A very unusual adaptation of Seichô Matsumoto that, by chance, was screened at Monstra Deluxe 2025. Its greatest value lies not so much in the mystery but in the drawn-out drama and psychological motivations of the characters that are revealed as the investigation progresses, led by the likeable but incisive Kyôzô Hakamada, who is trying to validate the payment of an insurance policy for the death of Umeda Yasutaro, Kizu’s minister of worship. Arm yourselves with patience if you don’t enjoy old-fashioned human puzzles, i.e., investigations based on interviews with witnesses and suspects who are not obvious.

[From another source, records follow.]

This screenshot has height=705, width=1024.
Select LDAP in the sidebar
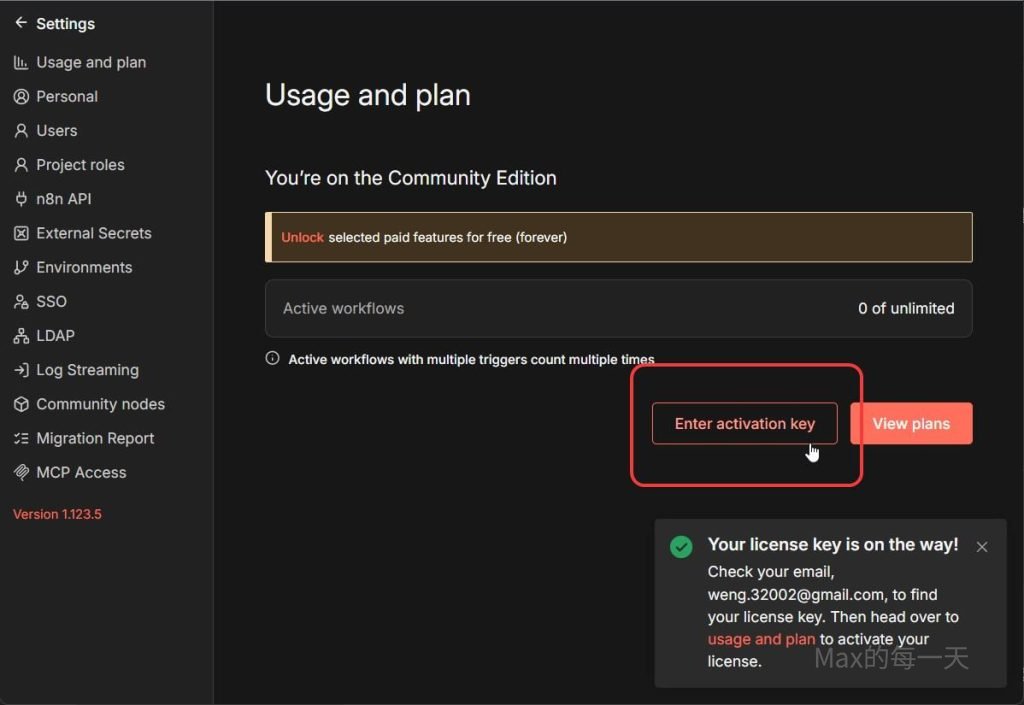point(55,336)
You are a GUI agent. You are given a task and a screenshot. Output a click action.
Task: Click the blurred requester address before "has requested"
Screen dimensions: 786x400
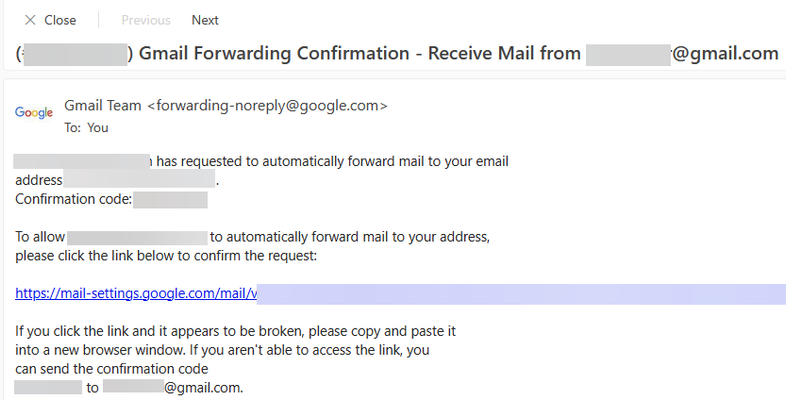(x=82, y=161)
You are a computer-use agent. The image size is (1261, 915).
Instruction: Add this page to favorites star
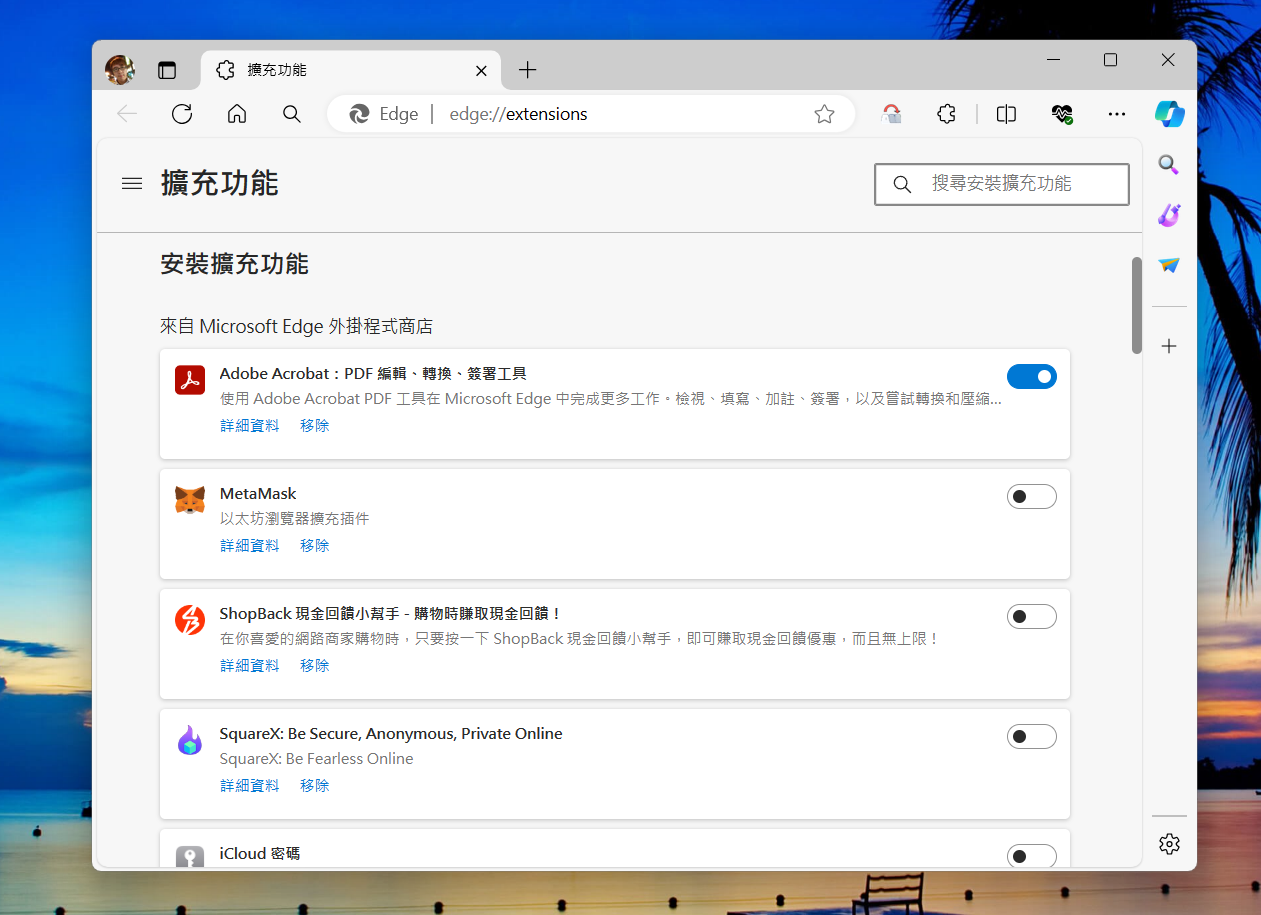824,114
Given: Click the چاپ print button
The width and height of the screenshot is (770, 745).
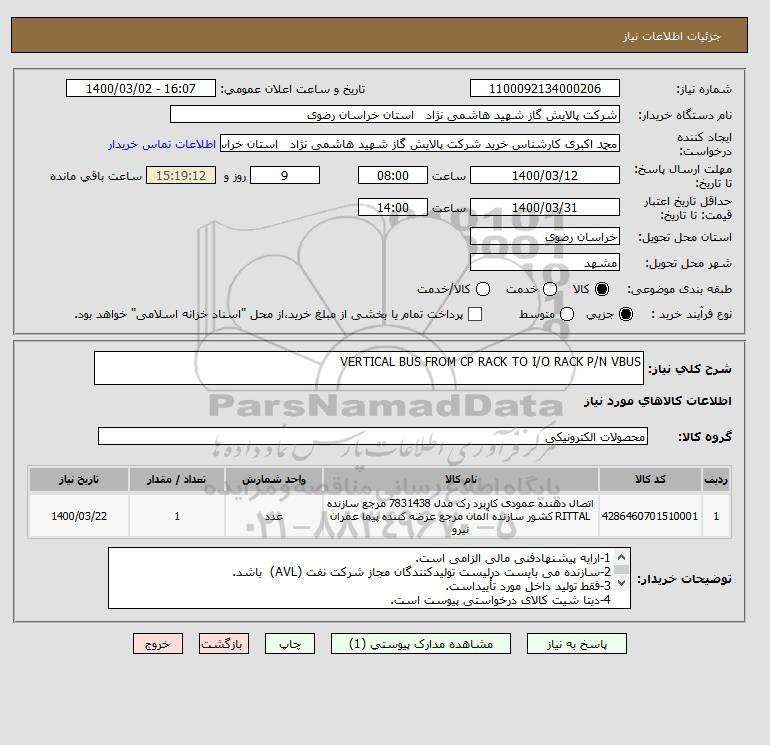Looking at the screenshot, I should (290, 644).

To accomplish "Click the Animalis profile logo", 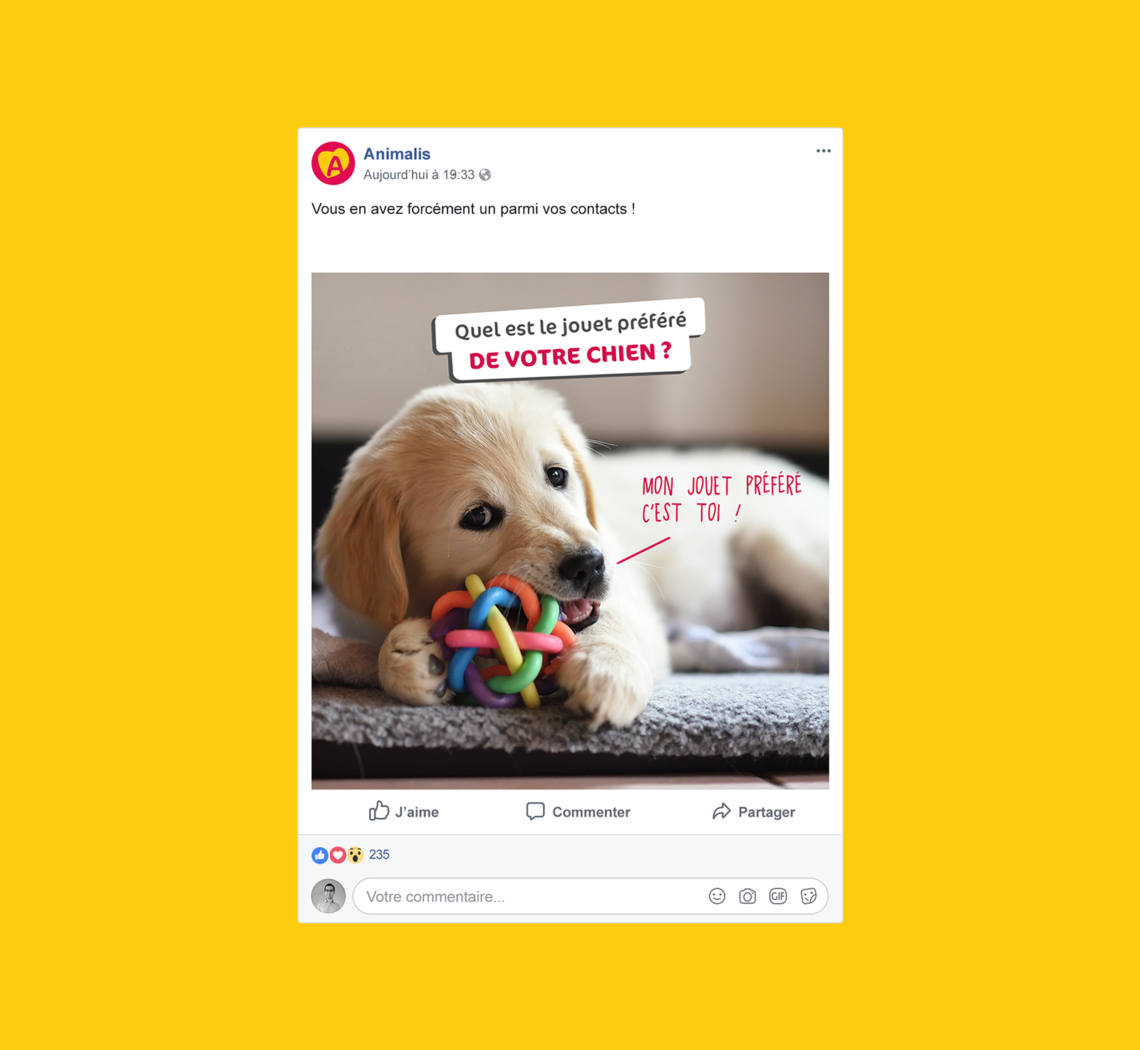I will (333, 164).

The investigator is suddenly assisted by Hirai, a veteran inspector whose opinion is respected by almost no one despite being on the verge of retirement. Much of the plot focuses on verifying the events of 2 April 1996, specifically the evening between 8 and 10 p.m., when Shizuko, Yasutaro’s gentle wife, allegedly went to the theatre on her last day in Tokyo before the couple returned to their home in Tsuyama. But the confusion of the story begins when, despite having no enemies, Yasutaro was not particularly well-liked by his sister-in-law, who distrusted him, or by the parishioners or fellow priests of the deceased. The testimonies contradict each other, which serves to further complicate the plot, especially when it emerges that Yasutaro had invested a lot of money—including his brother and sister-in-law’s inheritance, not just his own—in shares with unknown individuals, but had not revealed how he intended to recover it or with whom he had made the deal. When things went wrong, he had lost huge amounts of money and assets lent to him by his relatives, as well as an extra sum he had borrowed from a group of parishioners in Tsuyama. He never obtained any receipts or anything else for the money he handled and literally lost everything.

The matter becomes controversial when Aoki and his partner claim to have gone to Uedo to see the cherry blossoms at a certain time when they were supposed to be at the theatre with Shizuko and shopping (for a German knife, as he was a barber) in Ginza. First, his brother and his wife want their money back, and they won’t give it to them. ‘Why didn’t you ask for a receipt or a guarantee?’ ‘I’m not like you.

You take the bus with stops. You always follow a set path. I don’t like to live my life that way,’ the deceased confesses to his brother. When the investigator discovers the wife, she confesses, ‘I had already planned to live alone for the rest of my life because I wouldn’t have lived with my husband anyway.’ The rope referred to in the title is the object with which the minister was strangled, and the coroner determined that he was hanged with loving hands. When the insurance investigator tells the ex-wife that it could still be suicide, she replies, ‘I’ve already killed someone with my own hands,’ but the rope or noose is also symbolic when the authorities realise that the husband had known since March that he was going to die and had only imagined how to get his wife to pay out the insurance money while at the same time tying her to himself forever with the rope, due to jealousy, as Shizuko had little or nothing in common with the deceased.